過去問解説(企業経営理論)_2020年(令和2年) 第9問

難易度・正答率・重要度

  • 難易度: ★★☆☆☆(起業家モデルの基本理解)
  • 正答率: ★★★★☆(正答率70%前後)
  • 重要度: ★★★☆☆(ベンチャー経営の要諦)

第9問

米国において起業家教育、起業家研究のパイオニアと称されるJ.A.ティモンズは、数多くのベンチャー企業の成功事例や失敗事例の調査から、事業機会、経営資源、経営者チーム、それらをコントロールする起業家からなる、ベンチャー企業が成功するためのモデルを構築した。
このモデルに関する記述として、最も適切なものはどれか。


事業機会、経営資源、経営者チームが常に適合していることが重要であり、不均衡が一時的にでも生じないように3つの要素を管理する能力が起業家に求められている。
事業機会、経営資源、経営者チームの3つの要素が均衡することはまれであり、ベンチャー企業の経営は不安定であることを前提としているので、起業家の役割は不安定な状態にある3つの要素のバランスを取ることである。
事業機会、経営資源、経営者チームの3つの要素の中で、ベンチャー企業は優れた経営者チームによって始められることを前提としているので、経営者チームが他の要素と比べて弱くなる状態は想定していない。
事業機会、経営資源、経営者チームの3つの要素の中で最も重要なものは事業機会の発見であり、事業機会を実現するために必要な経営資源不足への対応は、起業家の役割ではない。

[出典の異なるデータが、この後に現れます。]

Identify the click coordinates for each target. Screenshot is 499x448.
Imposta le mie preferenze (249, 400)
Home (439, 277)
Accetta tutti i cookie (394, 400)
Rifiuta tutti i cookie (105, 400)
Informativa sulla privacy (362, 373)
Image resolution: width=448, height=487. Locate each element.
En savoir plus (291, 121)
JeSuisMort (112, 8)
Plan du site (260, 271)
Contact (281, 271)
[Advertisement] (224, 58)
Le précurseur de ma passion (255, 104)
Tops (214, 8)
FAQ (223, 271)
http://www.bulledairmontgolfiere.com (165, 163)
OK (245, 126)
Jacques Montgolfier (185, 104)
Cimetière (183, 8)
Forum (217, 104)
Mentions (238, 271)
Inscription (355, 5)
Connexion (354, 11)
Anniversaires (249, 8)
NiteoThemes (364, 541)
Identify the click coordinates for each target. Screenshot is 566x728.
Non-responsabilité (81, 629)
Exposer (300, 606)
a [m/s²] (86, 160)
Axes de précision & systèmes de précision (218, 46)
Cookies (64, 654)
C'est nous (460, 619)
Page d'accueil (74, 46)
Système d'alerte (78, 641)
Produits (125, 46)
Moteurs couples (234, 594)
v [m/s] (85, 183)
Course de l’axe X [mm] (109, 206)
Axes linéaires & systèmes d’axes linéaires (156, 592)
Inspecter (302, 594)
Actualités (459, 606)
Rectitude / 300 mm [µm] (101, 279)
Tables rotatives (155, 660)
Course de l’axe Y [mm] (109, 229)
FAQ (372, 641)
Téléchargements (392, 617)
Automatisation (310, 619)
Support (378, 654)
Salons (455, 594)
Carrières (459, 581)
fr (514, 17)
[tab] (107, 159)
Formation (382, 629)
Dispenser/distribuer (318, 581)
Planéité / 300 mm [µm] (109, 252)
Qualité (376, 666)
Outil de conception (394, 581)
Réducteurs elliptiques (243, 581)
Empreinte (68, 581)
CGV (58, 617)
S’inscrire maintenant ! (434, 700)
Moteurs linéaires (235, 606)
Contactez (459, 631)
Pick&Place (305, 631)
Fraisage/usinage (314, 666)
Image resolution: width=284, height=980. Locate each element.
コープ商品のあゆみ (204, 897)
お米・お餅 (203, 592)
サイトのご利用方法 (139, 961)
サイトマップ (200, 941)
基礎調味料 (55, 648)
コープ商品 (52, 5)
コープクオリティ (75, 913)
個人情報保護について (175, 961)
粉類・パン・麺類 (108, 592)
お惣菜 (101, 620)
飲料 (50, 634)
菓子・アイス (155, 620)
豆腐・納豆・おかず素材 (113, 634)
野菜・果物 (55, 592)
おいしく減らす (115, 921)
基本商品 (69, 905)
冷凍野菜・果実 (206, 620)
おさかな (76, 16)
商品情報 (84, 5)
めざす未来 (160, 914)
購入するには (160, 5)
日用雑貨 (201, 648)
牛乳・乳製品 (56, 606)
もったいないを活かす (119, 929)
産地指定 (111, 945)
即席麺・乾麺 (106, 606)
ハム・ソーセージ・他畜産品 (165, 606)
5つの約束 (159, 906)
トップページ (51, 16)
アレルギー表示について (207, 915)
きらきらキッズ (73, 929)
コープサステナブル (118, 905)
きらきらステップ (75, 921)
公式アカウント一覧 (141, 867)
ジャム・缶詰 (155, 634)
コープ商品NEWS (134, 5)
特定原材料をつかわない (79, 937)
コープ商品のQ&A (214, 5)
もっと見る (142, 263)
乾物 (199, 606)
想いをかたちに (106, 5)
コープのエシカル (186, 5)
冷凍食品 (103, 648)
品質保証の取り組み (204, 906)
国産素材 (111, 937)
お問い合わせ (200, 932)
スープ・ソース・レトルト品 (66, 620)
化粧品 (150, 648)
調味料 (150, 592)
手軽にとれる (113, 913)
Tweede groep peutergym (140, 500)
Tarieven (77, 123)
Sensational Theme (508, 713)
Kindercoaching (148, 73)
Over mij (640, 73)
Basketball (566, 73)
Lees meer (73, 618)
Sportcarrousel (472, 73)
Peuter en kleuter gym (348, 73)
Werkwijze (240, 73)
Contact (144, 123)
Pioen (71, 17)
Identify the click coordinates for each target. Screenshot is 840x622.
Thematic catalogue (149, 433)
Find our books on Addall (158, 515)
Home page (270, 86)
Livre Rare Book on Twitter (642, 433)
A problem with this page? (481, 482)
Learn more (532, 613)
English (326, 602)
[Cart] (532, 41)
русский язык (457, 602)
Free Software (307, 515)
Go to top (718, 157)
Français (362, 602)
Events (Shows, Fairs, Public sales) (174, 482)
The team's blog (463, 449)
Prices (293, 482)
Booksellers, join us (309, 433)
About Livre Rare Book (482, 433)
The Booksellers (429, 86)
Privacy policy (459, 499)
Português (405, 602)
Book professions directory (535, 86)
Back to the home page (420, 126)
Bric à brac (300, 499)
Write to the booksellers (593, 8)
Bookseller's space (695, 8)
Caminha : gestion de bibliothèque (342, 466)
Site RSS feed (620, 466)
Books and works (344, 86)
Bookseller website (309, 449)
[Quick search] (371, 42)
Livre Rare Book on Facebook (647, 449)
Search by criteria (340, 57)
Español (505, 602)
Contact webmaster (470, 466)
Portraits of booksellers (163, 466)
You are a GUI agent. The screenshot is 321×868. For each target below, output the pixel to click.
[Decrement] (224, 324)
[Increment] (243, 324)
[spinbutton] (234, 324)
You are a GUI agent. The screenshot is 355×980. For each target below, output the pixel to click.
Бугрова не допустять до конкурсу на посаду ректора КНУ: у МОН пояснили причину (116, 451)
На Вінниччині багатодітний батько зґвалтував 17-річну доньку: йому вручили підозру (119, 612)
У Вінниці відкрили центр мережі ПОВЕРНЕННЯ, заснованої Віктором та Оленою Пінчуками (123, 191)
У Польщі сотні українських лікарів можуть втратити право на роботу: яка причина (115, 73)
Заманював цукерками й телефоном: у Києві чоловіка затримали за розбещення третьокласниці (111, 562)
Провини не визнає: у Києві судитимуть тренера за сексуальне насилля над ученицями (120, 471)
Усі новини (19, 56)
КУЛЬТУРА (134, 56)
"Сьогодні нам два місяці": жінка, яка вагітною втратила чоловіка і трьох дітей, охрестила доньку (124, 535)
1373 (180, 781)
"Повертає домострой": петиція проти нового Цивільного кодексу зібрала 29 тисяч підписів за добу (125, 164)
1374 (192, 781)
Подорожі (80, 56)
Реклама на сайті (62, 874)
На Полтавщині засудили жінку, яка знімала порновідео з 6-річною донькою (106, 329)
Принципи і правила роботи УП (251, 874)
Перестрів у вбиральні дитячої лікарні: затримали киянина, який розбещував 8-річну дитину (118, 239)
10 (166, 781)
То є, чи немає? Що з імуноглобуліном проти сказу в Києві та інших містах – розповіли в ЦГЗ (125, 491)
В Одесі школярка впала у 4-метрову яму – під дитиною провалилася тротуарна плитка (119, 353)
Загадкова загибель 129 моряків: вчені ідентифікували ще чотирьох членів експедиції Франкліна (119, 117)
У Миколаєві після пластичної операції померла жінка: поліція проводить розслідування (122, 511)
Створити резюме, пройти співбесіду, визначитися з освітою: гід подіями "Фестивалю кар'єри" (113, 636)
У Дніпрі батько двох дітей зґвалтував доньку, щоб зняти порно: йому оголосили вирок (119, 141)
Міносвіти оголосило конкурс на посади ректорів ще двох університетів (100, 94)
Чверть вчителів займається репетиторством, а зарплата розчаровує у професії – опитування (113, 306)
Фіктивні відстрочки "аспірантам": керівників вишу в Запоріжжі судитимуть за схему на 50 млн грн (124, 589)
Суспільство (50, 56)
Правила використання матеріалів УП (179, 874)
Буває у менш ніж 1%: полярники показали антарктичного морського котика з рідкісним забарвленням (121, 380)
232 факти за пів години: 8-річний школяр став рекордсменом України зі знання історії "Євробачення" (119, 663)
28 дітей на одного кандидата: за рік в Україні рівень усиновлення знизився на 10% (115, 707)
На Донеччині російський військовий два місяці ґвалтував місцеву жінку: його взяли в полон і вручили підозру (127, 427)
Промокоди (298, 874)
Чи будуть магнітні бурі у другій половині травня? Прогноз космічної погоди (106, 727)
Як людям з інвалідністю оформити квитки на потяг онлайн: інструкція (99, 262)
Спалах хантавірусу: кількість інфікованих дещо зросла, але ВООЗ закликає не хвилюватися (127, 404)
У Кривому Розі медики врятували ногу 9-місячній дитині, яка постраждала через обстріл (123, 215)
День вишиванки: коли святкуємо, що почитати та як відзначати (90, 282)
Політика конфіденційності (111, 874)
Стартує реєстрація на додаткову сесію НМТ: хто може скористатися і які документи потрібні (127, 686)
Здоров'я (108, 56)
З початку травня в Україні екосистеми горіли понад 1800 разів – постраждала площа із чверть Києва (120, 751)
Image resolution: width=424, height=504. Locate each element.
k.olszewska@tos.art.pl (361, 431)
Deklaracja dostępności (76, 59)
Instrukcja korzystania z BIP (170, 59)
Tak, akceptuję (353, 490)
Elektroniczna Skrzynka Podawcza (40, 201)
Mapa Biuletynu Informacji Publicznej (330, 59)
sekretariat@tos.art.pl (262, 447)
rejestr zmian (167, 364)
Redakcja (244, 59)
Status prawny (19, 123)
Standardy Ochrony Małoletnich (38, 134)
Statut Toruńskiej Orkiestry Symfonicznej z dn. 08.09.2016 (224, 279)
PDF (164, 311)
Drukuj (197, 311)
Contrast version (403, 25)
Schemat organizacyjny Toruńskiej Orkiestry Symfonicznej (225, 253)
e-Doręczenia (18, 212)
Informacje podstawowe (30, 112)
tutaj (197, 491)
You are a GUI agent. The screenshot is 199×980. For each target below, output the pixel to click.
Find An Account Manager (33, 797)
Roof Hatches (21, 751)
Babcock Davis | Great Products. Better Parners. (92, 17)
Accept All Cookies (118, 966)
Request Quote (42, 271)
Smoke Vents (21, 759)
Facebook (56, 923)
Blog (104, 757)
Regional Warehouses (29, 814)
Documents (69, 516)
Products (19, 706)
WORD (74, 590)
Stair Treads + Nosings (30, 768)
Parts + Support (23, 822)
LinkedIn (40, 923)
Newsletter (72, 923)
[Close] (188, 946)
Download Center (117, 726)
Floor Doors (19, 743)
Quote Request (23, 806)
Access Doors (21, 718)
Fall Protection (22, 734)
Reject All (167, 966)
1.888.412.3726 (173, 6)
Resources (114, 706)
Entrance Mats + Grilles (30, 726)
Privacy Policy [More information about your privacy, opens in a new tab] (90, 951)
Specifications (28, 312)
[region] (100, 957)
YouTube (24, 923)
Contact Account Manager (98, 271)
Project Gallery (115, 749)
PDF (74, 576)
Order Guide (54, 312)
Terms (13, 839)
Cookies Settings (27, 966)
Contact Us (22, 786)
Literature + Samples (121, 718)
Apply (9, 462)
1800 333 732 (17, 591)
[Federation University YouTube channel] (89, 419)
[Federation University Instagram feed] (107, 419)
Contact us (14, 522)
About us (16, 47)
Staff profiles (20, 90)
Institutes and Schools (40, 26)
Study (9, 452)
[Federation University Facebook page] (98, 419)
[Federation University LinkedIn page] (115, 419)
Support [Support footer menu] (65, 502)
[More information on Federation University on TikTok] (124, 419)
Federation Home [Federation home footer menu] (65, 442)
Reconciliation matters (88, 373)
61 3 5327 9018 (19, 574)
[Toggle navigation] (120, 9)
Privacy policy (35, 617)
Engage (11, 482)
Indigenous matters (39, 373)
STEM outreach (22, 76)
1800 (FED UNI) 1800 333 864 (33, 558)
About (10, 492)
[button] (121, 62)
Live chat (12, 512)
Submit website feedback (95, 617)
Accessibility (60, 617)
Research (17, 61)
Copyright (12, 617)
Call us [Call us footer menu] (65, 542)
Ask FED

出典: 中小企業診断協会|2020年度 第1次試験問題|企業経営理論(PDF)


解答

正解:イ


解説

ア:×
 ティモンズモデルは、三要素(事業機会・経営資源・経営者チーム)が常に完全に適合することを前提としていない。不均衡が生じるのは自然であり、起業家はその調整役を担う。

イ:〇
 三要素が均衡することはまれであり、ベンチャー経営は不安定を前提とする。起業家の役割は、この不安定な三要素のバランスを取り続けることにある。

ウ:×
 経営者チームが弱い場合も想定される。ティモンズモデルは、必ずしも優れたチームから始まることを前提としていない。

エ:×
 事業機会の発見は重要だが、それを実現するための資源不足への対応も起業家の重要な役割である。資源調達やネットワーク形成は不可欠。


学習のポイント

  • ティモンズモデルの三要素
    ・事業機会(市場の魅力・タイミング)
    ・経営資源(資金・人材・ネットワーク)
    ・経営者チーム(補完的スキル・結束)
  • 起業家の役割
    ・三要素の不均衡を前提に、バランスを調整する。
    ・不足資源を獲得し、チームを強化して機会を実現する。
  • 実務での示唆
    ・完璧な適合を待たずに、機会に資源とチームを合わせ込む。
    ・段階的に不均衡を縮小しながら成長を図る。
  • 試験対策のコツ
    「常時適合は×」「不均衡を調整するのが起業家の役割」という点を押さえる。